A marijuana user may experience pleasant sensations and colors. Sounds may seem more intense, and time appears to pass very slowly. The user’s mouth feels dry, and he may suddenly become very hungry or thirsty. After the euphoria feeling passes the user may eventually feel tired and depressed. Occasionally, marijuana use produces anxiety, fear and distrust.

One anonymous SMU student recalled his first encounter with marijuana. “The first time I ever smoked weed I felt extremely nauseous and dizzy. I vowed I wouldn’t smoke again, but then I was persuaded by my friends and each time I got high it just seemed to get better and better. It totally mellows you out and everything around you seems really funny.”

Marijuana’s long- term effects impair a person’s ability to form memories, recall events and shift attention from one thing to another. THC also disrupts coordination and balance by binding to receptors in the cerebellum and basil ganglia, parts of the brain that regulate balance, posture, coordination of movement and reaction time. Other more serious long-term effects of marijuana usage include: increased risk of cancer, problems with sexual development and desire, weak immune system, a motivational syndrome and addiction.

Although most people consider marijuana a harmless drug, it has critical consequences. More teens enter drug treatment centers for marijuana than all other illicit drugs combined.
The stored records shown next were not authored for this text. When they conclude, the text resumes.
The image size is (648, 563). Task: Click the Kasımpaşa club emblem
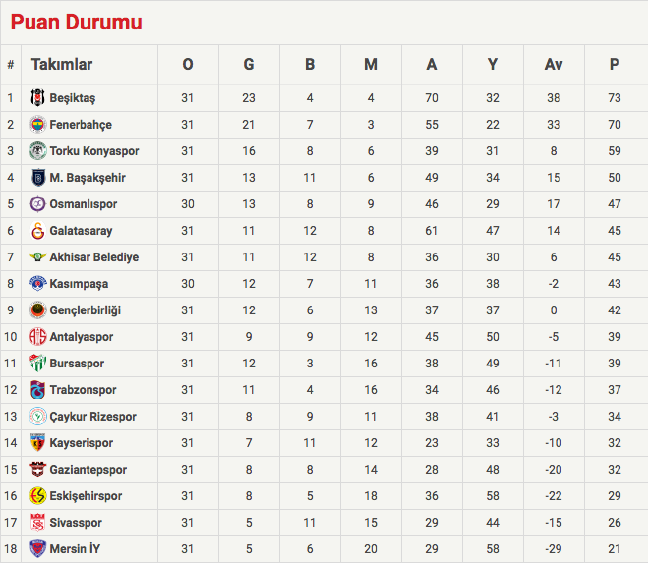point(37,284)
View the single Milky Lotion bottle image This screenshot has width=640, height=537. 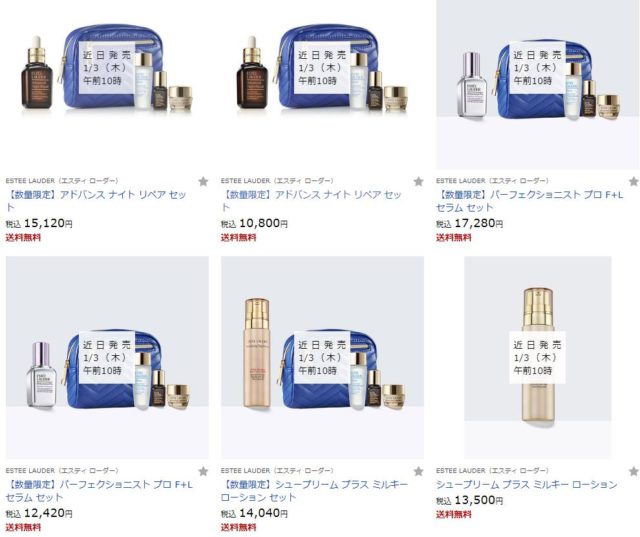pyautogui.click(x=538, y=357)
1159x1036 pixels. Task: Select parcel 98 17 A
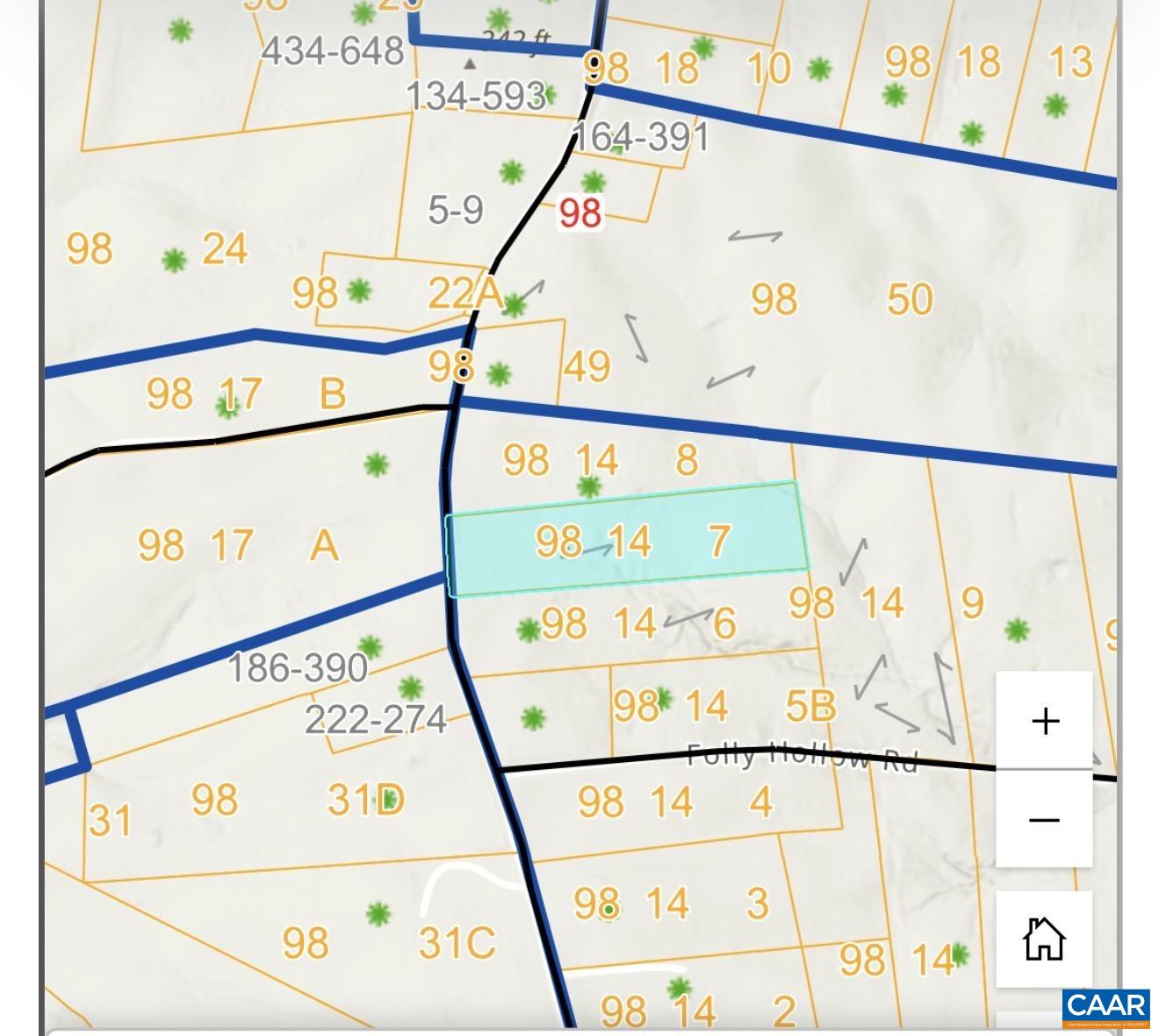pos(239,545)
According to the Federal Substance Abuse and Mental Health Services Administration, 60 percent of teens currently in drug treatment are placed there due to their addiction of marijuana.
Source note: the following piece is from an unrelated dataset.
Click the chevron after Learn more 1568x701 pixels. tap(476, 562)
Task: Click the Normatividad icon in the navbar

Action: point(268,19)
“Marijuana is kind of like alcohol in the sense that you build a tolerance, and before you know it, you’re smoking not because you want to but rather because you need to,” one SMU student said.

Marijuana is not only a physical burden for its users, but a financial burden as well. “Marijuana is one expensive habit,” admits an anonymous SMU student. “For roughly $50 you can purchase an one-eighth of an ounce. Depending on how frequently you smoke, you can easily spend a few hundred dollars each week.”
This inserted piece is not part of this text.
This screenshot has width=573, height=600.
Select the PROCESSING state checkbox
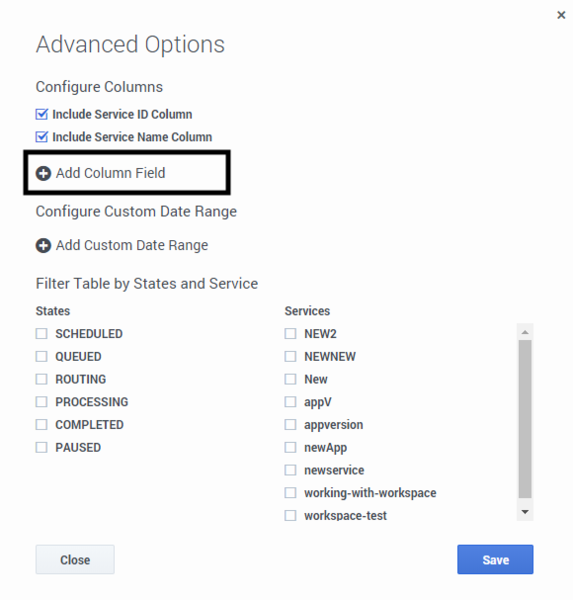click(x=41, y=402)
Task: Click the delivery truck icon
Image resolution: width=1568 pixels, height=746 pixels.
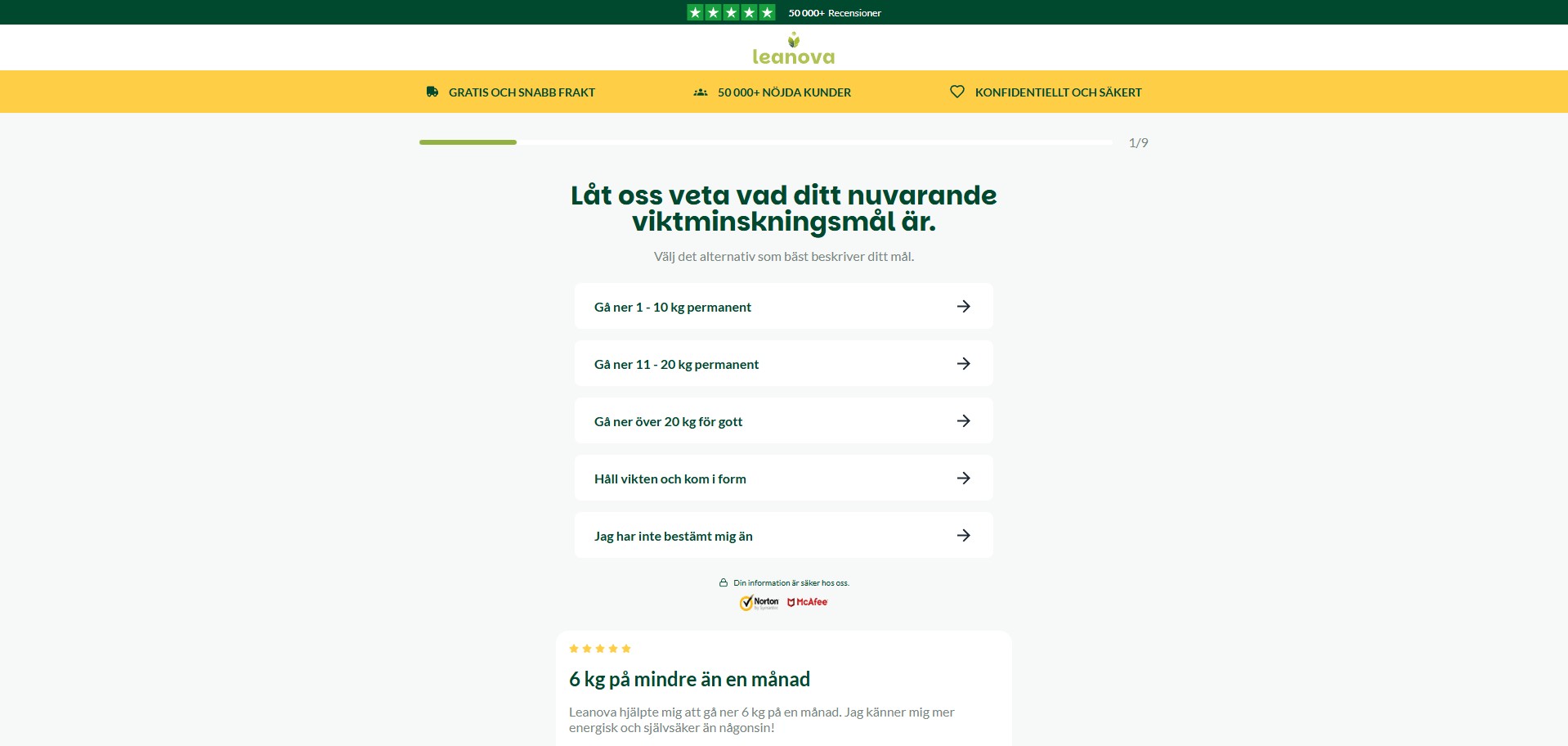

Commonly, people imagine the typical drug dealer with the preconceived notion of a man dressed in a long, dark trench coat standing on a corner in a run down part of town pushing drugs to addicts and junkies. But as Menzel previously mentioned, SMU’s geographic location makes it more convenient for both buyers and sellers to attain marijuana. Therefore, as the images of the trench coat dealer fade into the past, designer clothes and flashy cars disguise the new dealers found on the SMU campus. College kids are especially lured into the drug scene because of the adrenaline rush and the fast cash it brings. Dealers can effortlessly make hundreds of dollars by dealing to peers. In fact, “Most frat houses on campus have dealers within the households, so weed is always easy to find,” stated one anonymous fraternity member.

SMU has a strict policy for drug violators. If a student is found with an illegal substance or paraphernalia the violator must make an appearance in front of judicial court. Confirmed drug use or possession may result in a minimum of one semester suspension. Suspension from the university means withdrawl from all classes, and students are not allowed on the campus for any reason. Marijuana is a serious offense, and as a result not taken lightly.

Menzel, along with other certified counselors are on hand at the SMU Health Center to assist individuals with substance abuse problems or any other drug- related issues. A 24-hour hotline is also available to help students in case of emergencies.

Menzel’s advice to students is to “avoid any foreseeable situation in which the usage of drugs will be present. By doing this, you protect yourself from any possible temptation that may consume you.”